• [Yapılacak iş]:
Cehennem ehli hakkındaki metne göre şu ifadelerin doğru olup olmadığını lütfen belirtin; her birine evet ya da hayır deyin ve metinden belirleyici sözleri aynen alıntılayın. (a) Ateş onları uzak bir mesafeden görünce, onlar ateşin kaynamasını ve uğultusunu işitirler. (b) Cehennem ehlinin elleri arkalarına bağlanmıştır. (c) Enbiya 100'e göre onlar orada her şeyi işitirler.

• [Kaynaktan alıntı]:
BEYHAKİ

KÜLLİYATI

DİRİLİŞ VE KIYAMET

 

ANA SAYFA      Kur’an      Hadis      Sözlük      Biyografi

 

Cehennem Ehlinin İç Çekip Feryad Figan Ederek Yok Olmayı İstemesi ve Cezalandırılmaları

 

Yüce Allah: "Biz ise o Kıyameti yalanlayanlara çılgın bir cehennem ateşi hazırlamışızdır. Bu ateş onları uzak bir mesafeden görünce onun müthiş kaynamasını ve uğultusunu işitirler. Elleri boyunlarına bağlanmış, çatılmış olarak cehennemin daracık bir yerine atıldıkları zaman orada, yok olup gitmeyi isterler. (Kendilerine) ''Bugün bir kere yok olmayı istemeyin, birçok kere yok olmayı isteyin!'' (denir.)"[Furkan 11-14] ve: "Onlar orada başka türlü soluyacak, başka türlü haykıracaklar"[Hud 106] buyurmaktadır. Yine Yüce Allah: "Onların orada derin bir iç çekişleri vardır! Onlar orada hiçbir şey işitmezler''[Enbiya 100] ve: "Derler ki: Rabbimiz! Azgınlığımız bizi alt etti; biz, bir sapıklar topluluğu idik. "Ey Rabbimiz! Bizi buradan çıkar. Eğer (tekrar günaha) dönersek şüphesiz kendimize zulmetmiş oluruz"[Müminun 106, 107] buyurmaktadır.

• [Verilen liste]:
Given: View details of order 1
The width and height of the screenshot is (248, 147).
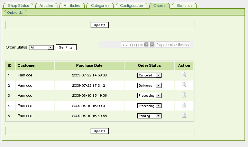Looking at the screenshot, I should click(x=184, y=75).
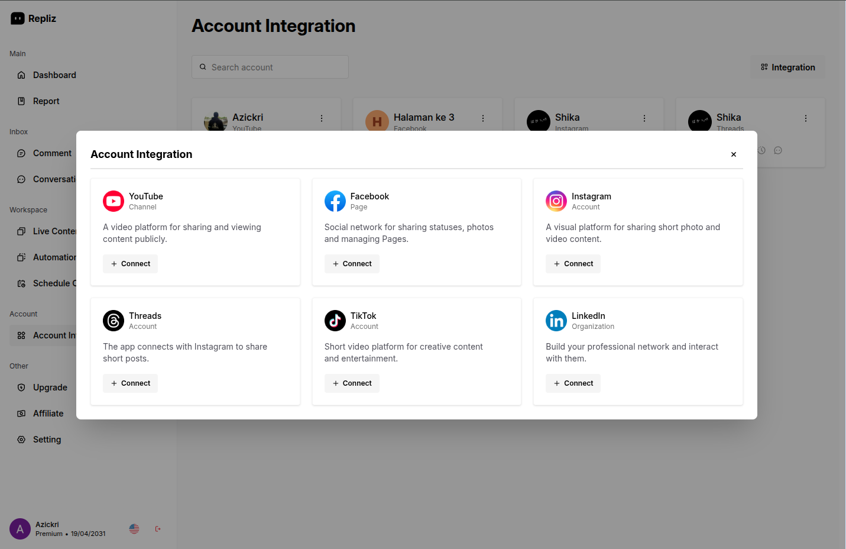Open options menu on the Shika Instagram card

tap(644, 118)
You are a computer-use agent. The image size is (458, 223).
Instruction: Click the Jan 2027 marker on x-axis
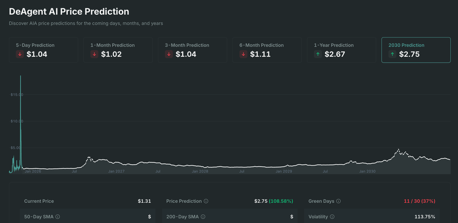116,171
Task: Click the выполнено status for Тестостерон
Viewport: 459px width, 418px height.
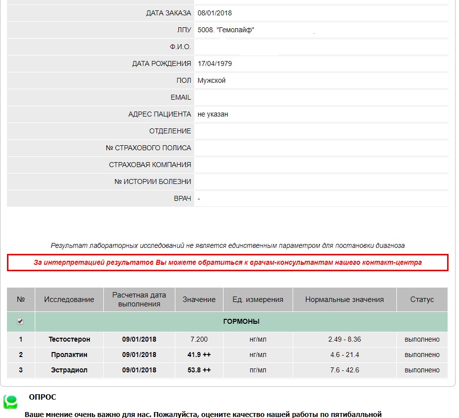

• [Yazılı cevap]:
(a) Evet: "Bu ateş onları uzak bir mesafeden görünce onun müthiş kaynamasını ve uğultusunu işitirler."
(b) Hayır: "Elleri boyunlarına bağlanmış"
(c) Hayır: "Onlar orada hiçbir şey işitmezler"